■ Problem to solve
Return exactly the run of lines that begins at the line containing "At what coordinates should I click to accomplish: Open" and ends at the last line of the material below; pictures stay out.

■ Extracted material
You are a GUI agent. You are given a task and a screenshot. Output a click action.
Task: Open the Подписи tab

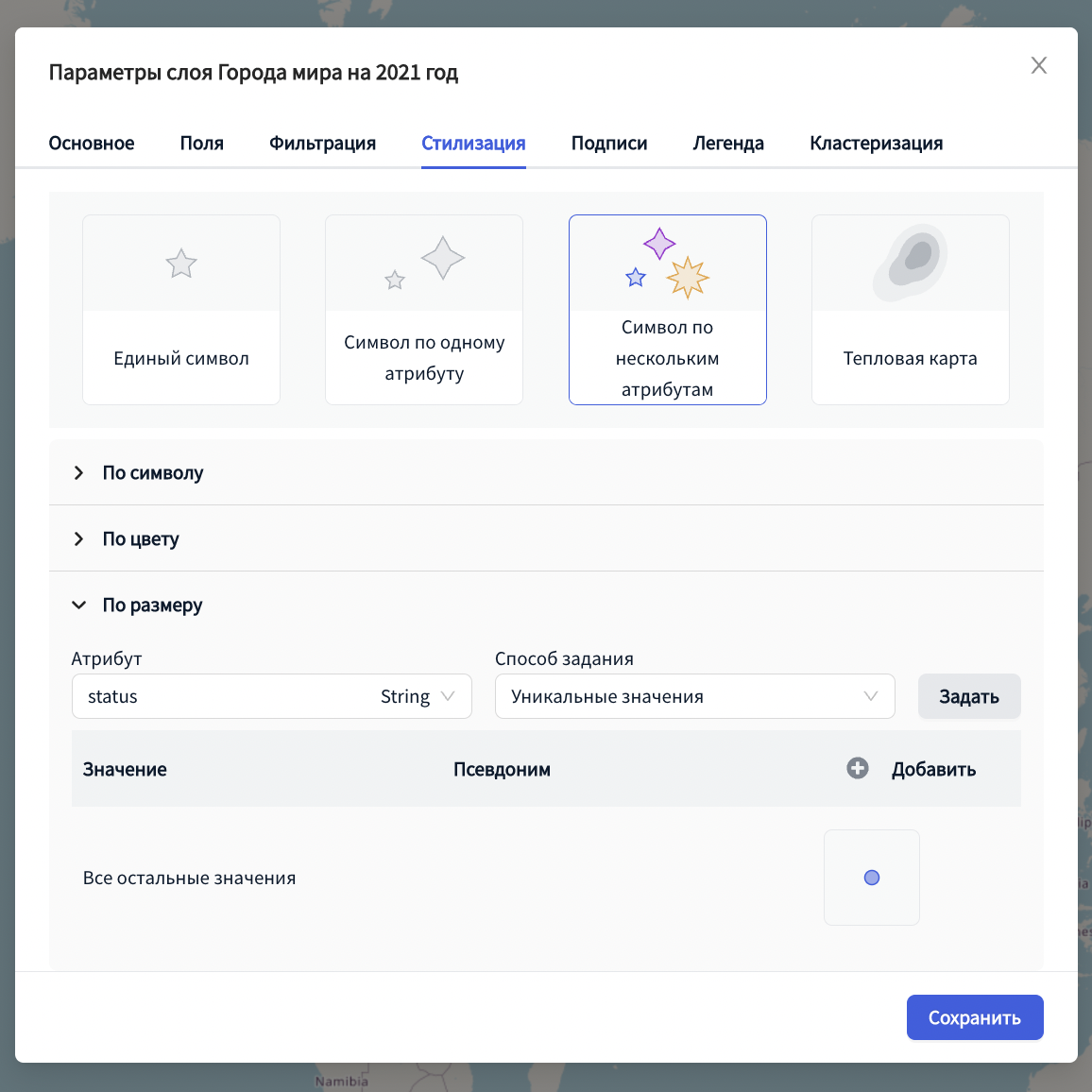click(x=609, y=144)
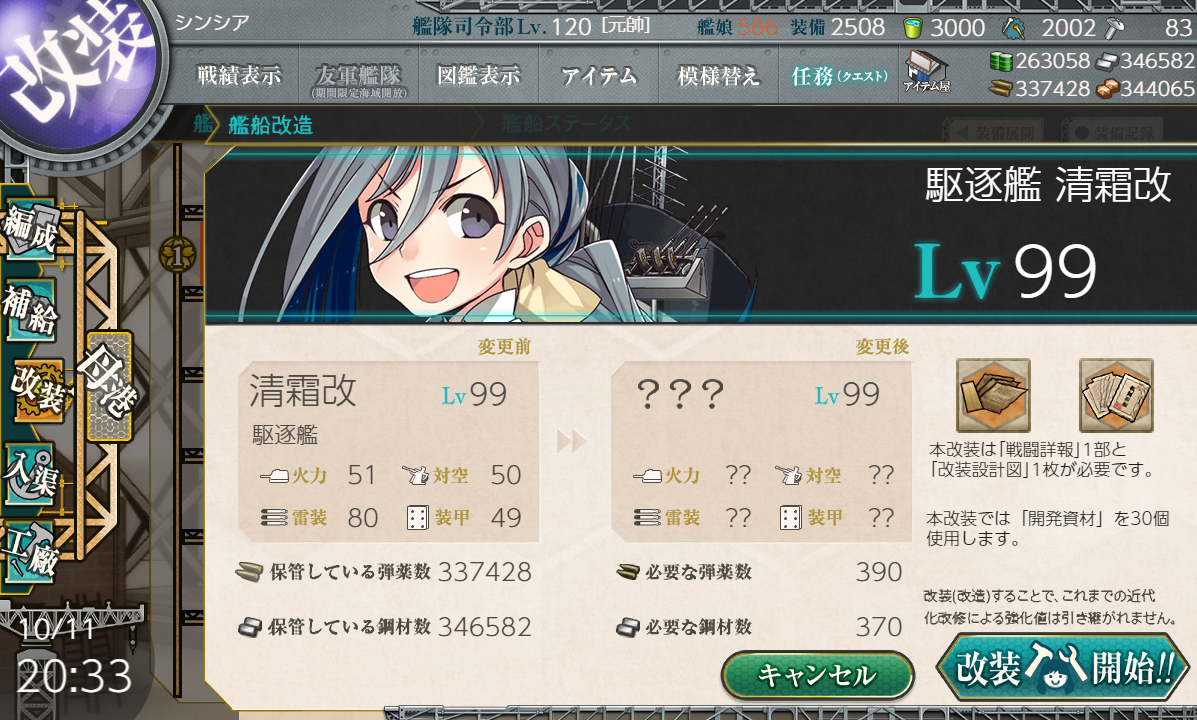Click the 戦闘詳報 action report item icon

(x=993, y=396)
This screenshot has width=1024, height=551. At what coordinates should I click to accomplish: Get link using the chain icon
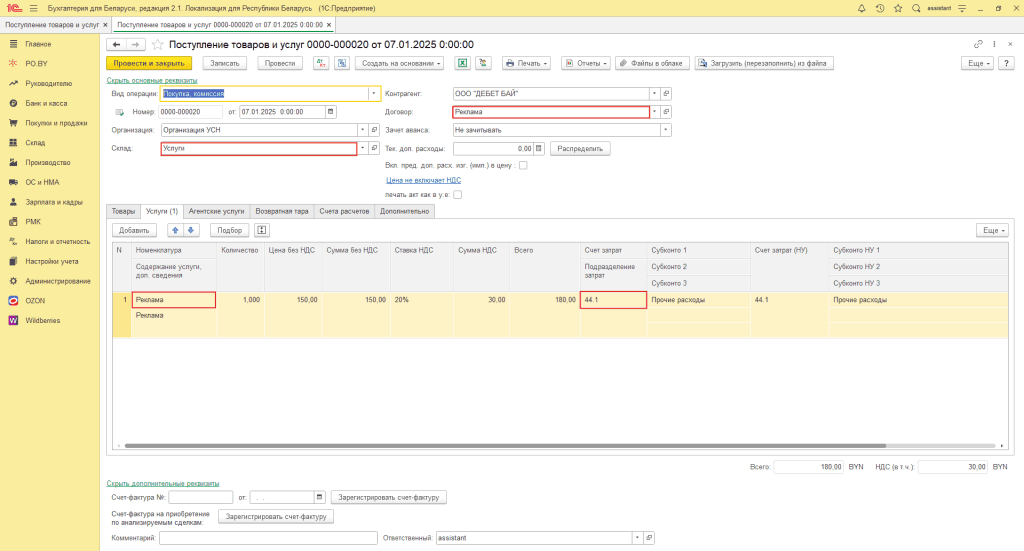tap(978, 45)
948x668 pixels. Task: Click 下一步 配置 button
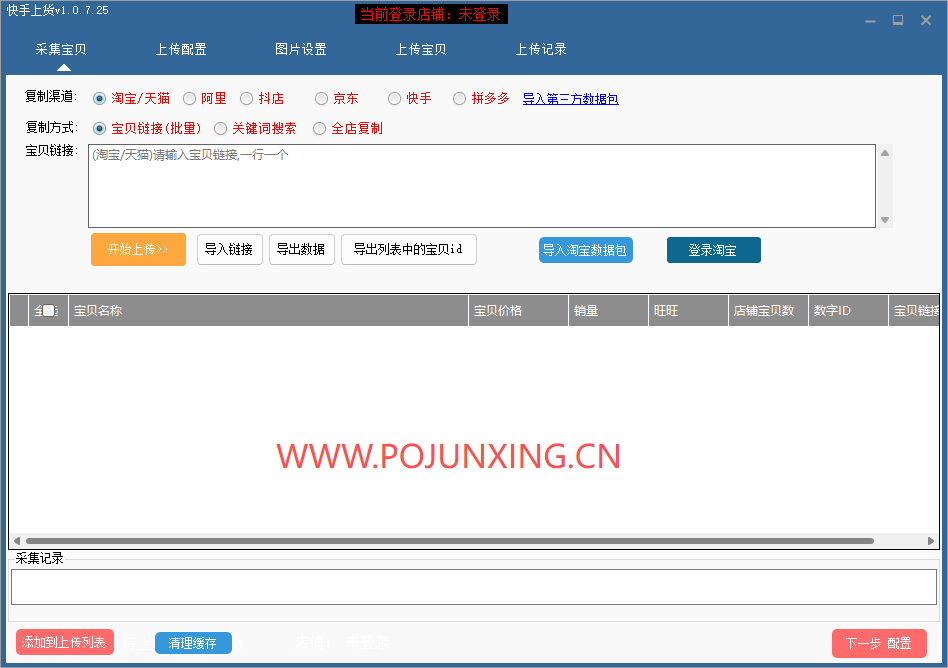pos(878,643)
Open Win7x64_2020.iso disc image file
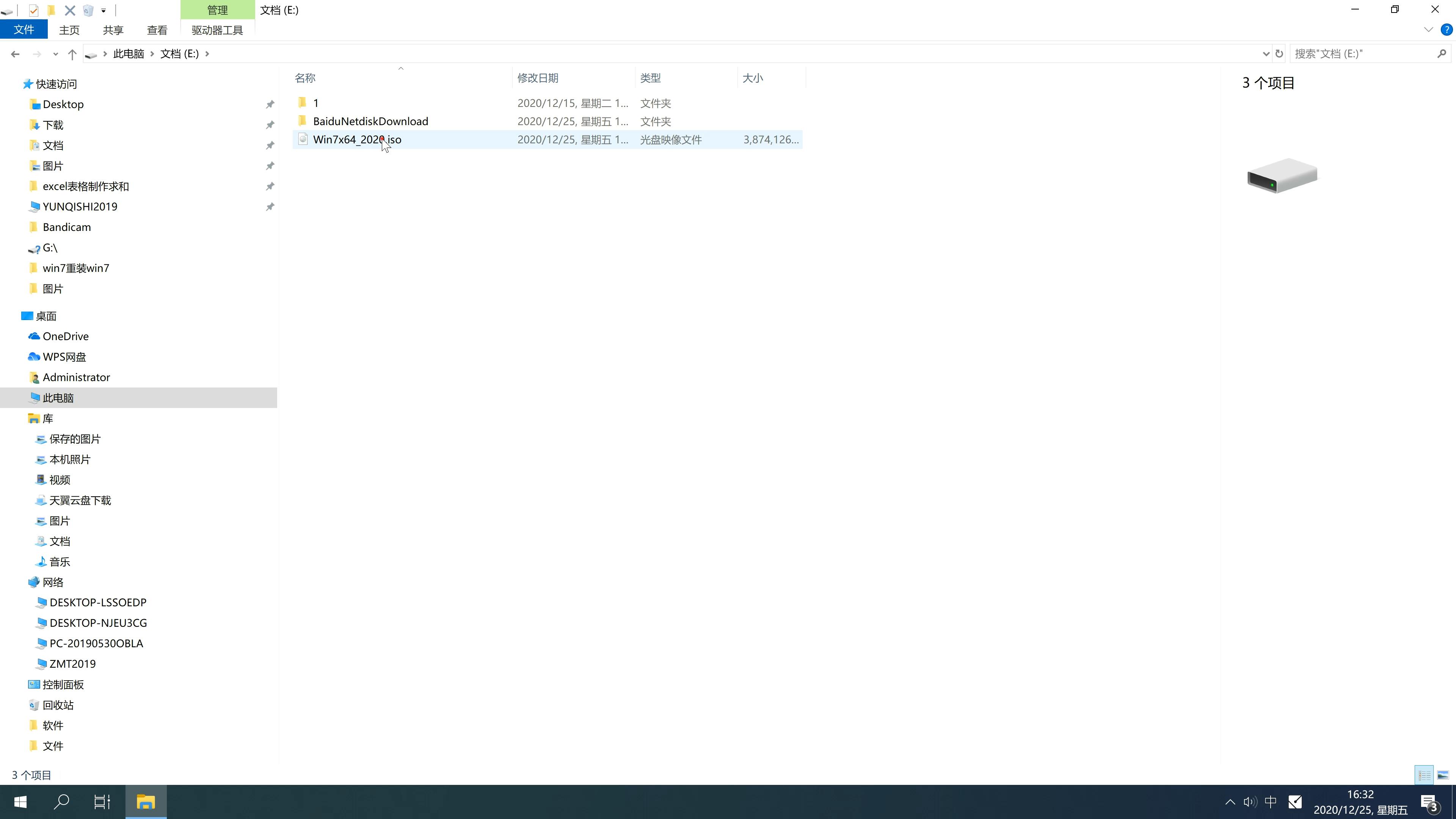Image resolution: width=1456 pixels, height=819 pixels. [357, 139]
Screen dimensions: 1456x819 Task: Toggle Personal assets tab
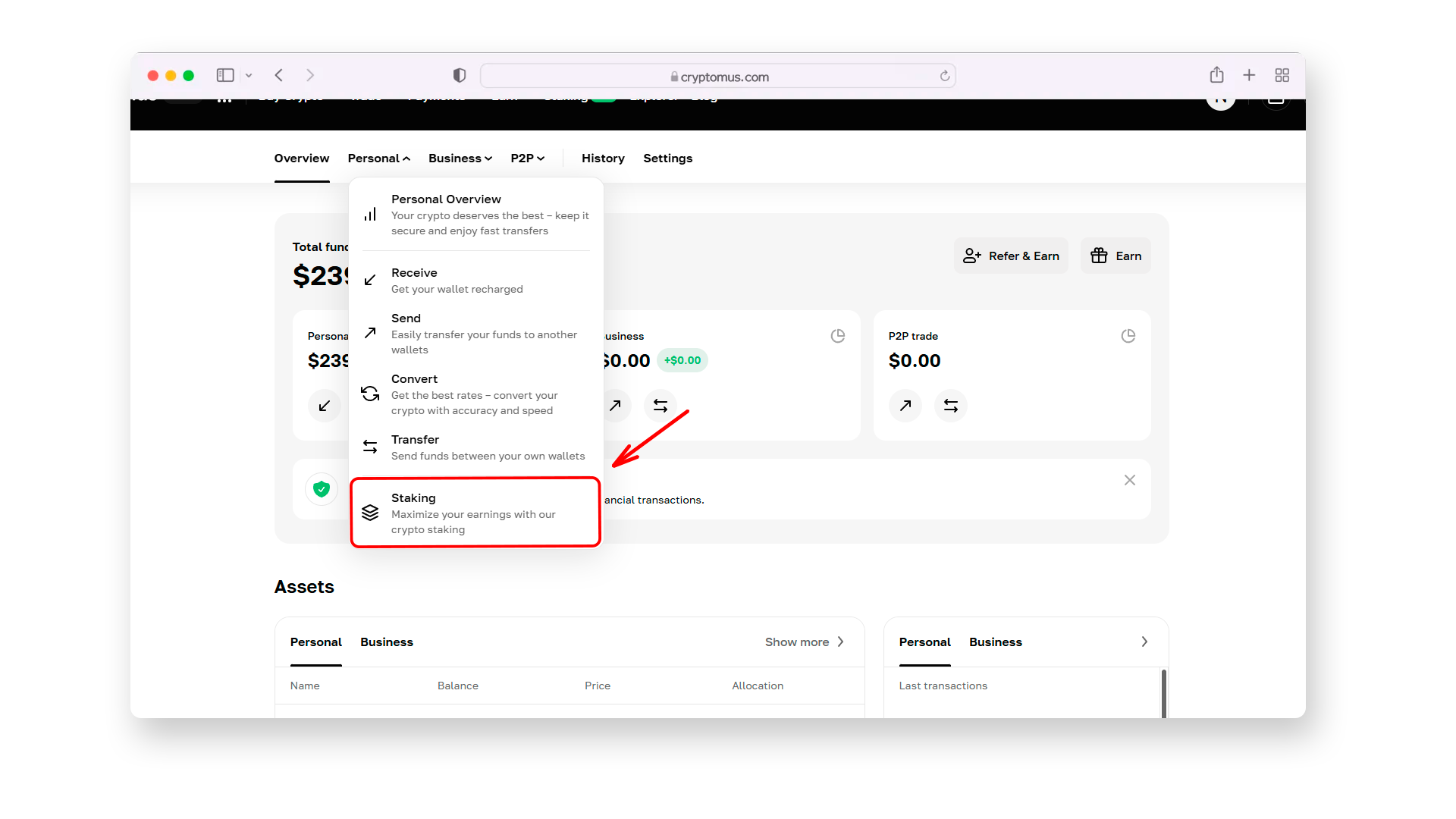pos(314,642)
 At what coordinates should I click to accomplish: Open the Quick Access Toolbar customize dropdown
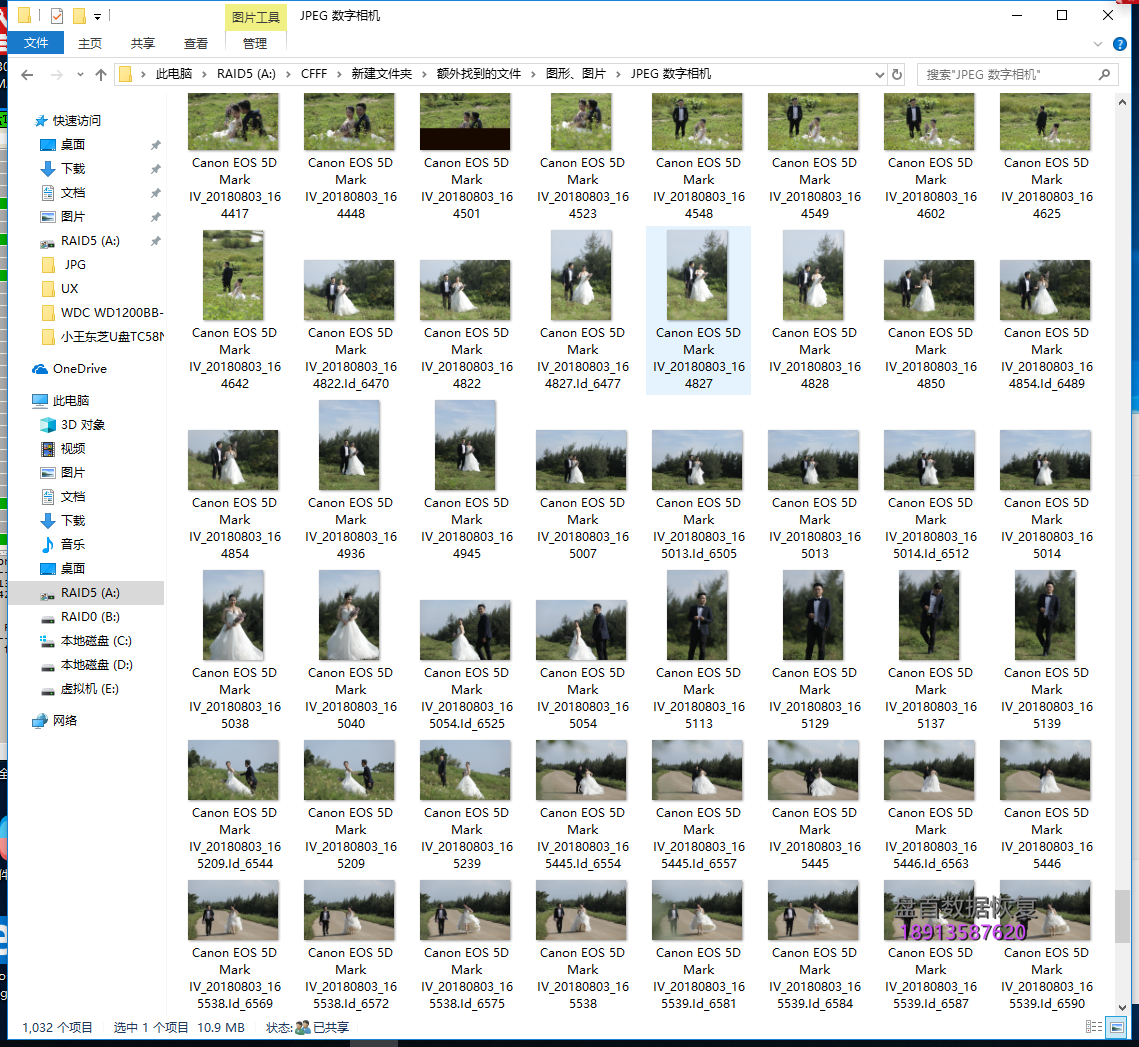(x=97, y=15)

■ Output of the exercise
 At what coordinates should I click to accomplish: Open the Quick Access Toolbar customize dropdown
(x=97, y=15)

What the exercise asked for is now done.